• **TASK**
Beginning with the opening line, set down each line of the material below exactly, stopping once the line with "Given: Click the" is done.

Top of DATASET EXTRACT

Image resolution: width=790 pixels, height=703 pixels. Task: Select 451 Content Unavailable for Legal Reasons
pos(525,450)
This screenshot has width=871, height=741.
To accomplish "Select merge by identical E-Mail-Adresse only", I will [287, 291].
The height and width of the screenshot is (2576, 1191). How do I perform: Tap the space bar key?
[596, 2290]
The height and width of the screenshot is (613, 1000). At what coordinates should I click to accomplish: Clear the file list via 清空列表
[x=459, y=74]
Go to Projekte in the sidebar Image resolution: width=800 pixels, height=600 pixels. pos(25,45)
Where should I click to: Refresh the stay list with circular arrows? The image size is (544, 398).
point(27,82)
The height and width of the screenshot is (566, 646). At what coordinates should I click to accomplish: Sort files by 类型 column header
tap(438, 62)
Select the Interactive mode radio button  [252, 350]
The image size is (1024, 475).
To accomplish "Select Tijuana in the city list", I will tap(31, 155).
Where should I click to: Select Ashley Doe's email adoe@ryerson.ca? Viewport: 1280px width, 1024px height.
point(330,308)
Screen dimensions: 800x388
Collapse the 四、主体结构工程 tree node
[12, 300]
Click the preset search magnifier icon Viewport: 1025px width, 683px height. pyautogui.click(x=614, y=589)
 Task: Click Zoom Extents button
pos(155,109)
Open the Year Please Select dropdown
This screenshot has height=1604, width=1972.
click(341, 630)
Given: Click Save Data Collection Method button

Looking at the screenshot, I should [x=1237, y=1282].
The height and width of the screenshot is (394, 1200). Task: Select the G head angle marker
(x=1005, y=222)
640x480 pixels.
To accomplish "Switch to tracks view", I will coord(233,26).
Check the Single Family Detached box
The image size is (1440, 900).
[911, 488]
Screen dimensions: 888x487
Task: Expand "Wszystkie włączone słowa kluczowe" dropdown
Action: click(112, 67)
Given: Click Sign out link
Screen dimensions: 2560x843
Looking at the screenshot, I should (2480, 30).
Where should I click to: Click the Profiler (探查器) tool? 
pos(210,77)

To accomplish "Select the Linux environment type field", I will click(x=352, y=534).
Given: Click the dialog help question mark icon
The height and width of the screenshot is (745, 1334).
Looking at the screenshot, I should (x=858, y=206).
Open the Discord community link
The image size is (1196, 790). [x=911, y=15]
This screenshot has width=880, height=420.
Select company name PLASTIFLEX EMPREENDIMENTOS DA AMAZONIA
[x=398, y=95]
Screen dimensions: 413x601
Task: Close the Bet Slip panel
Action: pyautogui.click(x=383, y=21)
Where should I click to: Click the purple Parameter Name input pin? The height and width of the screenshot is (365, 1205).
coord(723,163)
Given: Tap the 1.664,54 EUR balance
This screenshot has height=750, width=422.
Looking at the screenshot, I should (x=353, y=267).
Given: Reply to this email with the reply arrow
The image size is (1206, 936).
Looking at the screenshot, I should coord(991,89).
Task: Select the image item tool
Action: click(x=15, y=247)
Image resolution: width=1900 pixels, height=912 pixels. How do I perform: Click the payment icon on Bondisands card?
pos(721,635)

Bottom of DATASET EXTRACT

• **YOUR RESPONSE**
Image resolution: width=790 pixels, height=703 pixels. Task: Select 451 Content Unavailable for Legal Reasons
pos(525,450)
This screenshot has width=871, height=741.
To accomplish "Select merge by identical E-Mail-Adresse only", I will [287, 291].
The height and width of the screenshot is (2576, 1191). How do I perform: Tap the space bar key?
[596, 2290]
The height and width of the screenshot is (613, 1000). At what coordinates should I click to accomplish: Clear the file list via 清空列表
[x=459, y=74]
Go to Projekte in the sidebar Image resolution: width=800 pixels, height=600 pixels. pos(25,45)
Where should I click to: Refresh the stay list with circular arrows? The image size is (544, 398).
point(27,82)
The height and width of the screenshot is (566, 646). At what coordinates should I click to accomplish: Sort files by 类型 column header
tap(438, 62)
Select the Interactive mode radio button  [252, 350]
The image size is (1024, 475).
To accomplish "Select Tijuana in the city list", I will tap(31, 155).
Where should I click to: Select Ashley Doe's email adoe@ryerson.ca? Viewport: 1280px width, 1024px height.
point(330,308)
Screen dimensions: 800x388
Collapse the 四、主体结构工程 tree node
[12, 300]
Click the preset search magnifier icon Viewport: 1025px width, 683px height. pyautogui.click(x=614, y=589)
 Task: Click Zoom Extents button
pos(155,109)
Open the Year Please Select dropdown
This screenshot has height=1604, width=1972.
click(341, 630)
Given: Click Save Data Collection Method button

Looking at the screenshot, I should [x=1237, y=1282].
The height and width of the screenshot is (394, 1200). Task: Select the G head angle marker
(x=1005, y=222)
640x480 pixels.
To accomplish "Switch to tracks view", I will coord(233,26).
Check the Single Family Detached box
The image size is (1440, 900).
[911, 488]
Screen dimensions: 888x487
Task: Expand "Wszystkie włączone słowa kluczowe" dropdown
Action: click(112, 67)
Given: Click Sign out link
Screen dimensions: 2560x843
Looking at the screenshot, I should (2480, 30).
Where should I click to: Click the Profiler (探查器) tool? 
pos(210,77)

To accomplish "Select the Linux environment type field", I will click(x=352, y=534).
Given: Click the dialog help question mark icon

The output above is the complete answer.